Declaration of conflicting interests
The authors declared no potential conflicts of interest with respect to the research, authorship, and/or publication of this article.
Ethical information
This study was approved by the Oklahoma University Institutional Review Board (IRB# 10358) after determining that the study was exempt from veteran's informed consent because of the retrospective review of electronic medical records, veterans were still being followed clinically, and most of the veterans had died.
Funding
The authors received no financial support for the research, authorship, and/or publication of this article.
Supplemental material
Supplemental material for this article is available online.
Author biographies
Meheroz H Rabadi received his MD from Dow Medical College, Karachi University, Pakistan in 1982. He did post-graduate training in the United Kingdom and is a Member of the Royal College of Physicians, Ireland (MRCPI) in 1991. He is Board-Certified in Psychiatry and Neurology (ABPN) and Fellowship-trained and certified in Neurorehabilitation from Burke Rehab Hospital, Cornell University, NY. He is a Fellow of the American Academy of Neurology (FAAN) and the American Neurological Association (FANA). He is currently working in the Department of Neurology Oklahoma City VA Health Care System and is a Clinical Professor of Neurology at the University of Oklahoma. His research interests include Multiple Sclerosis, Spinal Cord Injury, ALS, and “Functional Motor Recovery Post-stroke” Measures, Interventions (nutritional, pharmacological, and devices), and predictors.

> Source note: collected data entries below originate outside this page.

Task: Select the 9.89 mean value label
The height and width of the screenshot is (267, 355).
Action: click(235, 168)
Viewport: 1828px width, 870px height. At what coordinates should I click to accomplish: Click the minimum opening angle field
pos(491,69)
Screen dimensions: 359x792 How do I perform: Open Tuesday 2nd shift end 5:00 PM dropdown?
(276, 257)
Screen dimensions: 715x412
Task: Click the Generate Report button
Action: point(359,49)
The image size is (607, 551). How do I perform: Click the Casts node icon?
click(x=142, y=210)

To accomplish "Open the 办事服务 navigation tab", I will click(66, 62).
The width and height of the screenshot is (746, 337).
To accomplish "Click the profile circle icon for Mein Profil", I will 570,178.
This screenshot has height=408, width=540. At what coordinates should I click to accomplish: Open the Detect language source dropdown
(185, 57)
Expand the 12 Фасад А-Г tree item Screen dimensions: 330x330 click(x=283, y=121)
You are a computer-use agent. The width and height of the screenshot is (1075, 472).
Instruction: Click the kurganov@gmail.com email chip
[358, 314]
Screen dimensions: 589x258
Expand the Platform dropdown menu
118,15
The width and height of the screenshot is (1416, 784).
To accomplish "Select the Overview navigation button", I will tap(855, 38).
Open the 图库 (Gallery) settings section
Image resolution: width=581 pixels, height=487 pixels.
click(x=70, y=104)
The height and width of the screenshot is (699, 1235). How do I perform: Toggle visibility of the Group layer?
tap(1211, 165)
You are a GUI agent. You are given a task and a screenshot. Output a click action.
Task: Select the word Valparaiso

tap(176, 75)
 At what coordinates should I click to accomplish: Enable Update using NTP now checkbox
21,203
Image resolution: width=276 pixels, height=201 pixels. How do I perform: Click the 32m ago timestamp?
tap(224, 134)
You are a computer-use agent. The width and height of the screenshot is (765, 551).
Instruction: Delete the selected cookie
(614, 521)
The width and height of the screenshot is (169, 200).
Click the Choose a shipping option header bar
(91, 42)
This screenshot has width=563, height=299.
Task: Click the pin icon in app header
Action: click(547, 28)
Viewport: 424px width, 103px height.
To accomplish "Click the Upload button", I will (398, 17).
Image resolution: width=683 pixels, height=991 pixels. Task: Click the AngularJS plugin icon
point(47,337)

Kimberly A Russell completed her undergraduate studies (1990-1993) at Southwestern Oklahoma State University. She received her Bachelor of Science as a Physician Associate (1995) from the University of Oklahoma. She is currently working in the Department of Neurology Oklahoma City VA Health Care System. Her research interests include Multiple Sclerosis and ALS in Veterans.
Chao Xu received his BS, in Management Information Systems, from Jiangsu University of Science and Technology, in 2008, his MS in Systems Engineering, from the University of Shanghai for Science and Technology, in 2011, and his PhD degree in Biostatistics (2018) from the School of Public Health, Tulane University. He is currently working at the Department of Biostatistics and Epidemiology, Hudson College of Public Health, The University of Oklahoma Health Sciences. His research interests include biostatistics, bioinformatics, and genetic epidemiology.